-------- Provided data
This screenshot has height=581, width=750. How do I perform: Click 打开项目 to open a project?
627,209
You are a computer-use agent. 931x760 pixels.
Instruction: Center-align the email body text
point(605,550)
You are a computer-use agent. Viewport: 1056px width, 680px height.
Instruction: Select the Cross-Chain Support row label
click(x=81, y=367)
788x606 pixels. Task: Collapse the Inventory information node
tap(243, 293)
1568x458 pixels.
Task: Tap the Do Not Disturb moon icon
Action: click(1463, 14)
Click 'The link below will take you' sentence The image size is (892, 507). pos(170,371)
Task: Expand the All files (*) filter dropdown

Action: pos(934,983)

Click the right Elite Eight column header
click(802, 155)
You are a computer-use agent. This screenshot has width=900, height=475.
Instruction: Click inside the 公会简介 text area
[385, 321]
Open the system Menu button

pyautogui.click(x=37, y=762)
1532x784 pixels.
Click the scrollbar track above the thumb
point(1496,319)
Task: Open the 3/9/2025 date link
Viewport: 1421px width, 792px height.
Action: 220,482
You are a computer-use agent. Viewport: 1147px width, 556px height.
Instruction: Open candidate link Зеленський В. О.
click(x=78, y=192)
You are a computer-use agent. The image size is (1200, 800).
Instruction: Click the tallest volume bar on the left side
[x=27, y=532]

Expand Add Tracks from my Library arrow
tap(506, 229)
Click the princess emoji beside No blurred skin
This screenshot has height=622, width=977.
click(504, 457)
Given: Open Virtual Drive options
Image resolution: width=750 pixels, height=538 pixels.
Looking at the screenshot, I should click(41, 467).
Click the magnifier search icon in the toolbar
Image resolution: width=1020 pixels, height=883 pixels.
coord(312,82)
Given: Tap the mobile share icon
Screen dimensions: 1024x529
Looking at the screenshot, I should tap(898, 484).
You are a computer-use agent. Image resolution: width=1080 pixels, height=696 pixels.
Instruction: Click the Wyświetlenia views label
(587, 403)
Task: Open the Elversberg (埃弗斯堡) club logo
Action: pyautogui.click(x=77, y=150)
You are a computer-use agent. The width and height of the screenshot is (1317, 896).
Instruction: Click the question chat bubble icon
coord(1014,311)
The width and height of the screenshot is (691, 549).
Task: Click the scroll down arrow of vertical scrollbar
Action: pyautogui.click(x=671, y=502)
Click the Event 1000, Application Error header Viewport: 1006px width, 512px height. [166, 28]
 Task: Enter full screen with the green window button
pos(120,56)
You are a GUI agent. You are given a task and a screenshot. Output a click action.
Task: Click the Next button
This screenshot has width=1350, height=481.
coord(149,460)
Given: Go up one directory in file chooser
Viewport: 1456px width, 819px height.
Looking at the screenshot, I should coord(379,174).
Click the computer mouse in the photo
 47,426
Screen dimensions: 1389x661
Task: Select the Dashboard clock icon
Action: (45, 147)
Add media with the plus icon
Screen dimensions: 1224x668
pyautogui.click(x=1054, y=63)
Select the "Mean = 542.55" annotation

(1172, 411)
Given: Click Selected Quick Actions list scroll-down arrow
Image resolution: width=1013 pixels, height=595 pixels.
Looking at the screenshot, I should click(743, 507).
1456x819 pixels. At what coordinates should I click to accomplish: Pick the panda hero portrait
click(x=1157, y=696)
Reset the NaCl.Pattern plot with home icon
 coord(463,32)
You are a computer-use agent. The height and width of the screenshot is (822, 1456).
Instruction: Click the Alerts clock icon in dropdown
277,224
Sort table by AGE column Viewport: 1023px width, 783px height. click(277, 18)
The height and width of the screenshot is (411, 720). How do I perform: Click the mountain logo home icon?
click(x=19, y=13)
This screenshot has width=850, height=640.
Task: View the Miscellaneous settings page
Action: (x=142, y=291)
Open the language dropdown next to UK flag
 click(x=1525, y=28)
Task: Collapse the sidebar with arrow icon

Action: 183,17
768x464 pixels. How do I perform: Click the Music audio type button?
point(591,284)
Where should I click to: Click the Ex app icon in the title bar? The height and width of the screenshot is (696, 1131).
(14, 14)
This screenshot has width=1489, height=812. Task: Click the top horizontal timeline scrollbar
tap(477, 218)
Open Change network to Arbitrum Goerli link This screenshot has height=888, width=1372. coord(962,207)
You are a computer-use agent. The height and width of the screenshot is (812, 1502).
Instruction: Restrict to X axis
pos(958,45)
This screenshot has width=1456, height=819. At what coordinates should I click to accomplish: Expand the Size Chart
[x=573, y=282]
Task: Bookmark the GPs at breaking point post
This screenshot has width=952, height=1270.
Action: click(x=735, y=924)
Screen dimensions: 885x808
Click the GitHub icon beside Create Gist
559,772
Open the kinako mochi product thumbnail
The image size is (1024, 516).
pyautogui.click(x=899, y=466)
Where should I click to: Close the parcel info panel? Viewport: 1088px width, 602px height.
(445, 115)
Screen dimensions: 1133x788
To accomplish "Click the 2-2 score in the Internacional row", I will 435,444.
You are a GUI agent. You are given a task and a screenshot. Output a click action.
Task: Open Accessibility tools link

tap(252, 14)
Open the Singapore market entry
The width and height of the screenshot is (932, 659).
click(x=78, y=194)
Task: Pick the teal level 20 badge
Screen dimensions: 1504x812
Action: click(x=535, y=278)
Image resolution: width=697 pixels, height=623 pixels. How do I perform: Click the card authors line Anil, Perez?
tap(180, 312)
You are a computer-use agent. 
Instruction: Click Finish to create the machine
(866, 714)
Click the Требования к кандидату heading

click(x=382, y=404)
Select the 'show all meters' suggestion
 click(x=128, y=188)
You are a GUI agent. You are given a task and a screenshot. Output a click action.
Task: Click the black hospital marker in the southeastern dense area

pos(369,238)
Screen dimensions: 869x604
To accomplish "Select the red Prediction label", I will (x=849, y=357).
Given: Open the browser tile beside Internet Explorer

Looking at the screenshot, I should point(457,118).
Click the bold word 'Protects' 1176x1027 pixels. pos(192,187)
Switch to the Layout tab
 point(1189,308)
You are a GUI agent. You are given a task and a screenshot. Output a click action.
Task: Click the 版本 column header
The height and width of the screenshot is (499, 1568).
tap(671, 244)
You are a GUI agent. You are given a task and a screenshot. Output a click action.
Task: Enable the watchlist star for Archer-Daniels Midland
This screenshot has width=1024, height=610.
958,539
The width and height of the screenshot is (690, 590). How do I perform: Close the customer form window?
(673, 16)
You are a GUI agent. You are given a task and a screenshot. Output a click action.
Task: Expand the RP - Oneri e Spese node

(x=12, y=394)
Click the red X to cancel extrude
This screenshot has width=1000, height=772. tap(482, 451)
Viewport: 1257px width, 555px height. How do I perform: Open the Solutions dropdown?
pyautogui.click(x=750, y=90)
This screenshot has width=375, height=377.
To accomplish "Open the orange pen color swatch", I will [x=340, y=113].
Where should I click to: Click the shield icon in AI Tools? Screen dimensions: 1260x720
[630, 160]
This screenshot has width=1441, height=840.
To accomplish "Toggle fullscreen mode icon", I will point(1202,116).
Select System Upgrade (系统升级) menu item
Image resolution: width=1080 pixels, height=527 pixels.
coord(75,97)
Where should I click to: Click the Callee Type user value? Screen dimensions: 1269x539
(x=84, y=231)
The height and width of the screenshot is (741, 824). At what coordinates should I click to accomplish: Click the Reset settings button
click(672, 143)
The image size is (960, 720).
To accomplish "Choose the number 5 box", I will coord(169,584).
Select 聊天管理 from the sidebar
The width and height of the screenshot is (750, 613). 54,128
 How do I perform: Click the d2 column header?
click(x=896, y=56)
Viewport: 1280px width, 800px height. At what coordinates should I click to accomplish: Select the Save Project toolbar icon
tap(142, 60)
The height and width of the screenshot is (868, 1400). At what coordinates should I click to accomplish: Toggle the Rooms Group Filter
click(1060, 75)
----------------
Exercise directions
Working from the listing above, give it again word for word.

Exercise answer
This screenshot has height=581, width=750. How do I perform: Click 打开项目 to open a project?
627,209
You are a computer-use agent. 931x760 pixels.
Instruction: Center-align the email body text
point(605,550)
You are a computer-use agent. Viewport: 1056px width, 680px height.
Instruction: Select the Cross-Chain Support row label
click(x=81, y=367)
788x606 pixels. Task: Collapse the Inventory information node
tap(243, 293)
1568x458 pixels.
Task: Tap the Do Not Disturb moon icon
Action: click(1463, 14)
Click 'The link below will take you' sentence The image size is (892, 507). pos(170,371)
Task: Expand the All files (*) filter dropdown

Action: pos(934,983)

Click the right Elite Eight column header
click(802, 155)
You are a computer-use agent. This screenshot has width=900, height=475.
Instruction: Click inside the 公会简介 text area
[385, 321]
Open the system Menu button

pyautogui.click(x=37, y=762)
1532x784 pixels.
Click the scrollbar track above the thumb
point(1496,319)
Task: Open the 3/9/2025 date link
Viewport: 1421px width, 792px height.
Action: 220,482
You are a computer-use agent. Viewport: 1147px width, 556px height.
Instruction: Open candidate link Зеленський В. О.
click(x=78, y=192)
You are a computer-use agent. The image size is (1200, 800).
Instruction: Click the tallest volume bar on the left side
[x=27, y=532]

Expand Add Tracks from my Library arrow
tap(506, 229)
Click the princess emoji beside No blurred skin
This screenshot has height=622, width=977.
click(504, 457)
Given: Open Virtual Drive options
Image resolution: width=750 pixels, height=538 pixels.
Looking at the screenshot, I should click(41, 467).
Click the magnifier search icon in the toolbar
Image resolution: width=1020 pixels, height=883 pixels.
coord(312,82)
Given: Tap the mobile share icon
Screen dimensions: 1024x529
Looking at the screenshot, I should tap(898, 484).
You are a computer-use agent. Image resolution: width=1080 pixels, height=696 pixels.
Instruction: Click the Wyświetlenia views label
(587, 403)
Task: Open the Elversberg (埃弗斯堡) club logo
Action: pyautogui.click(x=77, y=150)
You are a computer-use agent. The width and height of the screenshot is (1317, 896).
Instruction: Click the question chat bubble icon
coord(1014,311)
The width and height of the screenshot is (691, 549).
Task: Click the scroll down arrow of vertical scrollbar
Action: pyautogui.click(x=671, y=502)
Click the Event 1000, Application Error header Viewport: 1006px width, 512px height. [166, 28]
 Task: Enter full screen with the green window button
pos(120,56)
You are a GUI agent. You are given a task and a screenshot. Output a click action.
Task: Click the Next button
This screenshot has width=1350, height=481.
coord(149,460)
Given: Go up one directory in file chooser
Viewport: 1456px width, 819px height.
Looking at the screenshot, I should coord(379,174).
Click the computer mouse in the photo
 47,426
Screen dimensions: 1389x661
Task: Select the Dashboard clock icon
Action: (45, 147)
Add media with the plus icon
Screen dimensions: 1224x668
pyautogui.click(x=1054, y=63)
Select the "Mean = 542.55" annotation

(1172, 411)
Given: Click Selected Quick Actions list scroll-down arrow
Image resolution: width=1013 pixels, height=595 pixels.
Looking at the screenshot, I should click(743, 507).
1456x819 pixels. At what coordinates should I click to accomplish: Pick the panda hero portrait
click(x=1157, y=696)
Reset the NaCl.Pattern plot with home icon
 coord(463,32)
You are a computer-use agent. The height and width of the screenshot is (822, 1456).
Instruction: Click the Alerts clock icon in dropdown
277,224
Sort table by AGE column Viewport: 1023px width, 783px height. click(277, 18)
The height and width of the screenshot is (411, 720). How do I perform: Click the mountain logo home icon?
click(x=19, y=13)
This screenshot has width=850, height=640.
Task: View the Miscellaneous settings page
Action: (x=142, y=291)
Open the language dropdown next to UK flag
 click(x=1525, y=28)
Task: Collapse the sidebar with arrow icon

Action: 183,17
768x464 pixels. How do I perform: Click the Music audio type button?
point(591,284)
Where should I click to: Click the Ex app icon in the title bar? The height and width of the screenshot is (696, 1131).
(14, 14)
This screenshot has width=1489, height=812. Task: Click the top horizontal timeline scrollbar
tap(477, 218)
Open Change network to Arbitrum Goerli link This screenshot has height=888, width=1372. coord(962,207)
You are a computer-use agent. The height and width of the screenshot is (812, 1502).
Instruction: Restrict to X axis
pos(958,45)
This screenshot has width=1456, height=819. At what coordinates should I click to accomplish: Expand the Size Chart
[x=573, y=282]
Task: Bookmark the GPs at breaking point post
This screenshot has width=952, height=1270.
Action: click(x=735, y=924)
Screen dimensions: 885x808
Click the GitHub icon beside Create Gist
559,772
Open the kinako mochi product thumbnail
The image size is (1024, 516).
pyautogui.click(x=899, y=466)
Where should I click to: Close the parcel info panel? Viewport: 1088px width, 602px height.
(445, 115)
Screen dimensions: 1133x788
To accomplish "Click the 2-2 score in the Internacional row", I will 435,444.
You are a GUI agent. You are given a task and a screenshot. Output a click action.
Task: Open Accessibility tools link

tap(252, 14)
Open the Singapore market entry
The width and height of the screenshot is (932, 659).
click(x=78, y=194)
Task: Pick the teal level 20 badge
Screen dimensions: 1504x812
Action: click(x=535, y=278)
Image resolution: width=697 pixels, height=623 pixels. How do I perform: Click the card authors line Anil, Perez?
tap(180, 312)
You are a computer-use agent. 
Instruction: Click Finish to create the machine
(866, 714)
Click the Требования к кандидату heading

click(x=382, y=404)
Select the 'show all meters' suggestion
 click(x=128, y=188)
You are a GUI agent. You are given a task and a screenshot. Output a click action.
Task: Click the black hospital marker in the southeastern dense area

pos(369,238)
Screen dimensions: 869x604
To accomplish "Select the red Prediction label", I will (x=849, y=357).
Given: Open the browser tile beside Internet Explorer

Looking at the screenshot, I should point(457,118).
Click the bold word 'Protects' 1176x1027 pixels. pos(192,187)
Switch to the Layout tab
 point(1189,308)
You are a GUI agent. You are given a task and a screenshot. Output a click action.
Task: Click the 版本 column header
The height and width of the screenshot is (499, 1568).
tap(671, 244)
You are a GUI agent. You are given a task and a screenshot. Output a click action.
Task: Enable the watchlist star for Archer-Daniels Midland
This screenshot has width=1024, height=610.
958,539
The width and height of the screenshot is (690, 590). How do I perform: Close the customer form window?
(673, 16)
You are a GUI agent. You are given a task and a screenshot. Output a click action.
Task: Expand the RP - Oneri e Spese node

(x=12, y=394)
Click the red X to cancel extrude
This screenshot has width=1000, height=772. tap(482, 451)
Viewport: 1257px width, 555px height. How do I perform: Open the Solutions dropdown?
pyautogui.click(x=750, y=90)
This screenshot has width=375, height=377.
To accomplish "Open the orange pen color swatch", I will [x=340, y=113].
Where should I click to: Click the shield icon in AI Tools? Screen dimensions: 1260x720
[630, 160]
This screenshot has width=1441, height=840.
To accomplish "Toggle fullscreen mode icon", I will point(1202,116).
Select System Upgrade (系统升级) menu item
Image resolution: width=1080 pixels, height=527 pixels.
coord(75,97)
Where should I click to: Click the Callee Type user value? Screen dimensions: 1269x539
(x=84, y=231)
The height and width of the screenshot is (741, 824). At what coordinates should I click to accomplish: Click the Reset settings button
click(672, 143)
The image size is (960, 720).
To accomplish "Choose the number 5 box", I will coord(169,584).
Select 聊天管理 from the sidebar
The width and height of the screenshot is (750, 613). 54,128
 How do I perform: Click the d2 column header?
click(x=896, y=56)
Viewport: 1280px width, 800px height. At what coordinates should I click to accomplish: Select the Save Project toolbar icon
tap(142, 60)
The height and width of the screenshot is (868, 1400). At what coordinates should I click to accomplish: Toggle the Rooms Group Filter
click(1060, 75)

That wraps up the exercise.